We are experienced Wills and estate planning lawyers and can assist with all your estate planning, estate administration and estate dispute needs. We offer simple, cost-effective ways to make a Will in Kincumber and the Gosford region. We can help with:
- Preparing and updating your Will
- Estate planning
- Powers of attorney and appointments of enduring guardian
- Applying for probate or letters of administration
- Assisting with estate administration
- Family provision claims
- Estate disputes and Supreme Court estate litigation
- Retirement villages and aged care advice
Making an effective Will and estate plan
A Will is a legal document directing how you would like your assets dealt with after you die. If a Will is valid, the person you have nominated as your executor will collect and distribute your assets in accordance with your wishes.
For a Will to be valid, it must comply with certain legal requirements. For example, if the Will is not correctly signed or witnessed, there is a risk that it may be invalid or contested after you die. A Will should also be very clear about your directions so there is no uncertainty when you are no longer around to explain.
Making a Will is an excellent step towards planning your estate. There are however some additional matters you may need to consider, such as:
- Planning for the unforeseen – ensuring powers of attorney and appointments of enduring guardian are in place so your legal, financial and health affairs (as relevant) may be dealt with appropriately if you become ill or incapacitated.
- Protecting vulnerable beneficiaries – creating trusts to safeguard assets from third party creditors or to protect beneficiaries who may be at risk of managing their inheritance whether through incapacity, disability, or dependency.
- Succession planning – ensuring arrangements are in place for business and company interests, whether those interests are to be wound up or handed down through generations.
- Reviewing your Will when your circumstances change – a change in your relationship status, the birth/adoption of a child, receiving a windfall or inheritance, acquiring business interests, if an appointed executor or beneficiary dies, or you have health issues.
Involving a lawyer in your estate planning can ensure that your Will and other documents are prepared correctly, and your affairs structured to maximise your wealth and protect your family. We will consider your individual and financial circumstances, as well as your family structure to ensure your testamentary wishes are correctly set out and to minimise the potential for disputes to arise after you die.
Probate is the Supreme Court’s recognition of a Will’s validity and permission for the executors named in the Will to carry out their duties in relation to the estate. You will likely need a grant of probate to deal with the assets of an estate, such as selling property and obtaining bank funds. The executor of the estate must follow the applicable processes to apply for probate and the application and supporting documentation is filed with the Supreme Court.
We can help you apply for probate in instances where there is a valid Will and you have been nominated as executor. We can also assist with identifying and gathering assets and distributing the estate in accordance with the Will.

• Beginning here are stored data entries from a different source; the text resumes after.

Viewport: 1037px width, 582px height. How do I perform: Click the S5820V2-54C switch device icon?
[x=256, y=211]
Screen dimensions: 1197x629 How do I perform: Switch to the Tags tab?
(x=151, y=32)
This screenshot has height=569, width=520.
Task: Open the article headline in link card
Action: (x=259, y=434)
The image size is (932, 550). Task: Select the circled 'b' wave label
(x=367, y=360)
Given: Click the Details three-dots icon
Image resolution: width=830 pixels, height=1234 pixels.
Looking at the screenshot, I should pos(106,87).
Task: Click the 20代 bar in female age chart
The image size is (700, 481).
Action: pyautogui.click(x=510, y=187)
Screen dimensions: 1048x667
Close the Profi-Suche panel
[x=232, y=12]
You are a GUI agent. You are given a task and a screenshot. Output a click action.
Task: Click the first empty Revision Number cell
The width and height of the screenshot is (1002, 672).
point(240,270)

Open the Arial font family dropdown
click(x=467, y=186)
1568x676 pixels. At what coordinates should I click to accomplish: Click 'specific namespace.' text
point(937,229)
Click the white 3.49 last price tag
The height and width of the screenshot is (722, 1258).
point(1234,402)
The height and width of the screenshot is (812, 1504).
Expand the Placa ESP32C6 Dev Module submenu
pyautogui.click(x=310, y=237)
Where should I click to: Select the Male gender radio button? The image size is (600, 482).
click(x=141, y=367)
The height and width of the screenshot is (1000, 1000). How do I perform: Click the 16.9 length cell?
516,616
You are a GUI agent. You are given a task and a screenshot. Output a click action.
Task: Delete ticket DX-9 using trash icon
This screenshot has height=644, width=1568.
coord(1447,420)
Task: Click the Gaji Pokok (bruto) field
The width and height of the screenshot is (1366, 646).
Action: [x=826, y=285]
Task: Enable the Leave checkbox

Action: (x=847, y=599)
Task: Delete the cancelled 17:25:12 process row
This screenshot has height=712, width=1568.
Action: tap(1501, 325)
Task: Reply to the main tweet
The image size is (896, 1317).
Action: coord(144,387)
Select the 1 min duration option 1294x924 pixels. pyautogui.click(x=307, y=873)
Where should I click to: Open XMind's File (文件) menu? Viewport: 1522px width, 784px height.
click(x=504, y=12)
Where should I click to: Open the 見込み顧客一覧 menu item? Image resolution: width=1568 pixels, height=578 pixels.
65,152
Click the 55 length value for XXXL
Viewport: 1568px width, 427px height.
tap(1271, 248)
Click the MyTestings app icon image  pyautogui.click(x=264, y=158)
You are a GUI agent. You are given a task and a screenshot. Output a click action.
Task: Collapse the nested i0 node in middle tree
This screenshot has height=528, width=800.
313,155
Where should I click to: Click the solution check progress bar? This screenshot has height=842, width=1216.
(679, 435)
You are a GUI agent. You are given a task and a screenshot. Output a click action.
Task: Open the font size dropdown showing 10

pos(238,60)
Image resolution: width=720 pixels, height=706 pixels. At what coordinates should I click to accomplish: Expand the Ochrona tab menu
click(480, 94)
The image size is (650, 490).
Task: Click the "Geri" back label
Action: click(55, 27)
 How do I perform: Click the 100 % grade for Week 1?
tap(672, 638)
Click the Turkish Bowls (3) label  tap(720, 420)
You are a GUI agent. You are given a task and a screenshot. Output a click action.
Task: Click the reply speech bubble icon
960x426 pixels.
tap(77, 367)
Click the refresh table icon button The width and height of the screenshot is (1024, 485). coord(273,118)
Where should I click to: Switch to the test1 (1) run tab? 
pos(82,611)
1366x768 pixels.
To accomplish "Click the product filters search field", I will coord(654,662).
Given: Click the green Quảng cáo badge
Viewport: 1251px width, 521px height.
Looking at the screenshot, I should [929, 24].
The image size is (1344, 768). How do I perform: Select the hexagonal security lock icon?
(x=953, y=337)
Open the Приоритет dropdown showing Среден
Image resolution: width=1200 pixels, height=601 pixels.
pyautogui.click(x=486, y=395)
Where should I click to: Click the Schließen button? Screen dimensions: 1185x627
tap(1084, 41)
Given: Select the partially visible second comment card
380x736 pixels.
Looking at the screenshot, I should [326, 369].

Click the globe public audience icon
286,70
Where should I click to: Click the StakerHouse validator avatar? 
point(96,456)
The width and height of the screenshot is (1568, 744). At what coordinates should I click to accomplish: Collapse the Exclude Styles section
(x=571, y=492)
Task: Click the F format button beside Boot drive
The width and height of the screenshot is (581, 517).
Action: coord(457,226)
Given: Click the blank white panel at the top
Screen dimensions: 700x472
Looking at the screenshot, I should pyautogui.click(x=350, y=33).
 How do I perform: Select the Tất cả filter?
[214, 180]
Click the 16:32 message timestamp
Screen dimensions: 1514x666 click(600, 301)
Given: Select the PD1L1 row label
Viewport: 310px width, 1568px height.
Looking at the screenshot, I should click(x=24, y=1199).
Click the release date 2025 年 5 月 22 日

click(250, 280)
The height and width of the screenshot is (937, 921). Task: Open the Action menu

In some cases, a grant of probate may not be needed, particularly for small estates, and we can advise you if obtaining probate is necessary or recommended in your circumstances.
Dying without a Will – letters of administration
Dying without a Will is referred to as dying ‘intestate’. This not only leaves your family unclear as to your final wishes but can make the administration of your estate more complex and time consuming. Most importantly, it means you do not have the final say about who should receive your hard-earned assets. This is because the distribution of an intestate estate follows a prescribed formula set out in the relevant jurisdictional legislation.
The Supreme Court can appoint an administrator to distribute the estate under the Wills, Probate and Administration Act 1898. The administrator will typically be the person with the greatest interest in the estate, such as a spouse, partner or child of the deceased. We can assist you with applying to the Supreme Court for letters of administration so you can move forward with distributing and finalising the estate.
Family provision claims
If you expected to be a beneficiary of a Will but have not been provided for, you may be eligible to make a claim against the estate under the Family Provision Act 1982.
An eligible person is defined differently in various jurisdictions, but generally includes a spouse, former spouse, de facto partner, child of the deceased, or certain individuals who were in a close personal relationship with the deceased or dependent on the deceased at the time of his or her death.
We can review your circumstances to determine whether you are eligible to make a family provision claim. Strict timeframes apply and, to be successful, you must show that the deceased person failed to make adequate provision for your proper maintenance, education, and advancement in life. A range of factors must be considered, and many claims can be settled without going to court.
An executor may need to defend a family provision claim and will have a primary duty to uphold the provisions of a Will, however, must also ensure that estate assets are not depleted through unnecessary litigation. If you are an executor of an estate facing a family provision claim, we recommend you obtain legal advice promptly.